(Saved entries)
──────────────────────────────

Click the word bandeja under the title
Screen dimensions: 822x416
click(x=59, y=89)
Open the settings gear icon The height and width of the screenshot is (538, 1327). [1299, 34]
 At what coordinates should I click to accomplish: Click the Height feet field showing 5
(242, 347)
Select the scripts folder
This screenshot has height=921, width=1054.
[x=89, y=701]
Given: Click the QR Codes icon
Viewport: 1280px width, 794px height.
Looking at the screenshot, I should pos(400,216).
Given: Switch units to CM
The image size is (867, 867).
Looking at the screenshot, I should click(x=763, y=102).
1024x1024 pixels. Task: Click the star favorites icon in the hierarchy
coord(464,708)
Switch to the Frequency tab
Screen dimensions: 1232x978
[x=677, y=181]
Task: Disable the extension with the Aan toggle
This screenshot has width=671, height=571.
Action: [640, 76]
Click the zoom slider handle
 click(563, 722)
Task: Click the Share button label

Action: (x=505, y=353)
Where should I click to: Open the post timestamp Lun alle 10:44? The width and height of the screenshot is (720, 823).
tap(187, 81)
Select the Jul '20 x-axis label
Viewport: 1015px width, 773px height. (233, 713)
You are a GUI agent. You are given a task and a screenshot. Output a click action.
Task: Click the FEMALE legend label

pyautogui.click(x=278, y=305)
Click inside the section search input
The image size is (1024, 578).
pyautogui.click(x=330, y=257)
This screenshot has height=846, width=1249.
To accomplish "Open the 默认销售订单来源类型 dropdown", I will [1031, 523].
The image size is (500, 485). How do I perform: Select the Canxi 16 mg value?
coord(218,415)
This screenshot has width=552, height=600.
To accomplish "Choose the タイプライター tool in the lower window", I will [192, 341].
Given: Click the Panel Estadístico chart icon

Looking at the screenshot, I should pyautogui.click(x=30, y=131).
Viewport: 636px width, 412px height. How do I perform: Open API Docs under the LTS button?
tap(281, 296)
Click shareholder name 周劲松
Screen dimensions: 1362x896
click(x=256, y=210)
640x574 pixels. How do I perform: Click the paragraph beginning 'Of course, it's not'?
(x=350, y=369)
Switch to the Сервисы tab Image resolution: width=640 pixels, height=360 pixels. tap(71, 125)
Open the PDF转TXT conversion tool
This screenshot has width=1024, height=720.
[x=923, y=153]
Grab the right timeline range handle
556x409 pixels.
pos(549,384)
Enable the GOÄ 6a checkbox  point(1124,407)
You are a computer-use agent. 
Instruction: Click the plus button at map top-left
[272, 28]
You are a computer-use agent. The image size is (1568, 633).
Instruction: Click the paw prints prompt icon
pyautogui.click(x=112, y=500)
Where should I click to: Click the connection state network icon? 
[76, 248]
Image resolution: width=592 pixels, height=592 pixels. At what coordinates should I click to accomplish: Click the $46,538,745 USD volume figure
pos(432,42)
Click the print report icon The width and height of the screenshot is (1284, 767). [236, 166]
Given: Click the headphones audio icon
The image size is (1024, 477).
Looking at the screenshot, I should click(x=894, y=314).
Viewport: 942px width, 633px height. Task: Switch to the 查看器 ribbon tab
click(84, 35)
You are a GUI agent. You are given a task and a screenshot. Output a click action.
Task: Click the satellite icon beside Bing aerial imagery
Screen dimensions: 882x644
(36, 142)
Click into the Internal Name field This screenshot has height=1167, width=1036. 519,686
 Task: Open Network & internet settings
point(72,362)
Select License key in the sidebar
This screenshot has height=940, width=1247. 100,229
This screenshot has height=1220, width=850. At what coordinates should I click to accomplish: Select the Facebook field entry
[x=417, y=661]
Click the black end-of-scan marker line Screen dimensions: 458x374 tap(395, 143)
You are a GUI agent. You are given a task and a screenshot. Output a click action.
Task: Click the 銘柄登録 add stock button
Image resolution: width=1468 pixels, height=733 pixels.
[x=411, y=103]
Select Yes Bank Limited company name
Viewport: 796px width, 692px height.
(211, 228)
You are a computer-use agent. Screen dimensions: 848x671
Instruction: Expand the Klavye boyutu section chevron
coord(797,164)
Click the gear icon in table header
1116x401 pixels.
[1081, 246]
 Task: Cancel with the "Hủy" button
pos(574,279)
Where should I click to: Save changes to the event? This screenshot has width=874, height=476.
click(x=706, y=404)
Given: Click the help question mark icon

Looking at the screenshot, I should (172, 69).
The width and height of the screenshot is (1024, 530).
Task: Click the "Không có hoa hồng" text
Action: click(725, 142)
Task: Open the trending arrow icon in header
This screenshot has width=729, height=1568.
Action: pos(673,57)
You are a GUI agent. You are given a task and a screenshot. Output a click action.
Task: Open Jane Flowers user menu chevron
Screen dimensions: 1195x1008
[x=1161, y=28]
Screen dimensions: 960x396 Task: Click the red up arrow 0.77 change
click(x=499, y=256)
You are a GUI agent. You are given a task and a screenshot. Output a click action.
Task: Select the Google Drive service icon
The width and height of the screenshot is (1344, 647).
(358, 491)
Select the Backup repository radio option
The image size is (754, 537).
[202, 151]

──────────────────────────────

Problem to solve – Without any change, reproduce the data in full.

Answer box –
Click the word bandeja under the title
Screen dimensions: 822x416
click(x=59, y=89)
Open the settings gear icon The height and width of the screenshot is (538, 1327). [1299, 34]
 At what coordinates should I click to accomplish: Click the Height feet field showing 5
(242, 347)
Select the scripts folder
This screenshot has height=921, width=1054.
[x=89, y=701]
Given: Click the QR Codes icon
Viewport: 1280px width, 794px height.
Looking at the screenshot, I should pos(400,216).
Given: Switch units to CM
The image size is (867, 867).
Looking at the screenshot, I should click(x=763, y=102).
1024x1024 pixels. Task: Click the star favorites icon in the hierarchy
coord(464,708)
Switch to the Frequency tab
Screen dimensions: 1232x978
[x=677, y=181]
Task: Disable the extension with the Aan toggle
This screenshot has width=671, height=571.
Action: [640, 76]
Click the zoom slider handle
 click(563, 722)
Task: Click the Share button label

Action: (x=505, y=353)
Where should I click to: Open the post timestamp Lun alle 10:44? The width and height of the screenshot is (720, 823).
tap(187, 81)
Select the Jul '20 x-axis label
Viewport: 1015px width, 773px height. (233, 713)
You are a GUI agent. You are given a task and a screenshot. Output a click action.
Task: Click the FEMALE legend label

pyautogui.click(x=278, y=305)
Click inside the section search input
The image size is (1024, 578).
pyautogui.click(x=330, y=257)
This screenshot has height=846, width=1249.
To accomplish "Open the 默认销售订单来源类型 dropdown", I will [1031, 523].
The image size is (500, 485). How do I perform: Select the Canxi 16 mg value?
coord(218,415)
This screenshot has width=552, height=600.
To accomplish "Choose the タイプライター tool in the lower window", I will [192, 341].
Given: Click the Panel Estadístico chart icon

Looking at the screenshot, I should pyautogui.click(x=30, y=131).
Viewport: 636px width, 412px height. How do I perform: Open API Docs under the LTS button?
tap(281, 296)
Click shareholder name 周劲松
Screen dimensions: 1362x896
click(x=256, y=210)
640x574 pixels. How do I perform: Click the paragraph beginning 'Of course, it's not'?
(x=350, y=369)
Switch to the Сервисы tab Image resolution: width=640 pixels, height=360 pixels. tap(71, 125)
Open the PDF转TXT conversion tool
This screenshot has width=1024, height=720.
[x=923, y=153]
Grab the right timeline range handle
556x409 pixels.
pos(549,384)
Enable the GOÄ 6a checkbox  point(1124,407)
You are a computer-use agent. 
Instruction: Click the plus button at map top-left
[272, 28]
You are a computer-use agent. The image size is (1568, 633).
Instruction: Click the paw prints prompt icon
pyautogui.click(x=112, y=500)
Where should I click to: Click the connection state network icon? 
[76, 248]
Image resolution: width=592 pixels, height=592 pixels. At what coordinates should I click to accomplish: Click the $46,538,745 USD volume figure
pos(432,42)
Click the print report icon The width and height of the screenshot is (1284, 767). [236, 166]
Given: Click the headphones audio icon
The image size is (1024, 477).
Looking at the screenshot, I should click(x=894, y=314).
Viewport: 942px width, 633px height. Task: Switch to the 查看器 ribbon tab
click(84, 35)
You are a GUI agent. You are given a task and a screenshot. Output a click action.
Task: Click the satellite icon beside Bing aerial imagery
Screen dimensions: 882x644
(36, 142)
Click into the Internal Name field This screenshot has height=1167, width=1036. 519,686
 Task: Open Network & internet settings
point(72,362)
Select License key in the sidebar
This screenshot has height=940, width=1247. 100,229
This screenshot has height=1220, width=850. At what coordinates should I click to accomplish: Select the Facebook field entry
[x=417, y=661]
Click the black end-of-scan marker line Screen dimensions: 458x374 tap(395, 143)
You are a GUI agent. You are given a task and a screenshot. Output a click action.
Task: Click the 銘柄登録 add stock button
Image resolution: width=1468 pixels, height=733 pixels.
[x=411, y=103]
Select Yes Bank Limited company name
Viewport: 796px width, 692px height.
(211, 228)
You are a computer-use agent. Screen dimensions: 848x671
Instruction: Expand the Klavye boyutu section chevron
coord(797,164)
Click the gear icon in table header
1116x401 pixels.
[1081, 246]
 Task: Cancel with the "Hủy" button
pos(574,279)
Where should I click to: Save changes to the event? This screenshot has width=874, height=476.
click(x=706, y=404)
Given: Click the help question mark icon

Looking at the screenshot, I should (172, 69).
The width and height of the screenshot is (1024, 530).
Task: Click the "Không có hoa hồng" text
Action: click(725, 142)
Task: Open the trending arrow icon in header
This screenshot has width=729, height=1568.
Action: pos(673,57)
You are a GUI agent. You are given a task and a screenshot. Output a click action.
Task: Open Jane Flowers user menu chevron
Screen dimensions: 1195x1008
[x=1161, y=28]
Screen dimensions: 960x396 Task: Click the red up arrow 0.77 change
click(x=499, y=256)
You are a GUI agent. You are given a task and a screenshot. Output a click action.
Task: Select the Google Drive service icon
The width and height of the screenshot is (1344, 647).
(358, 491)
Select the Backup repository radio option
The image size is (754, 537).
[202, 151]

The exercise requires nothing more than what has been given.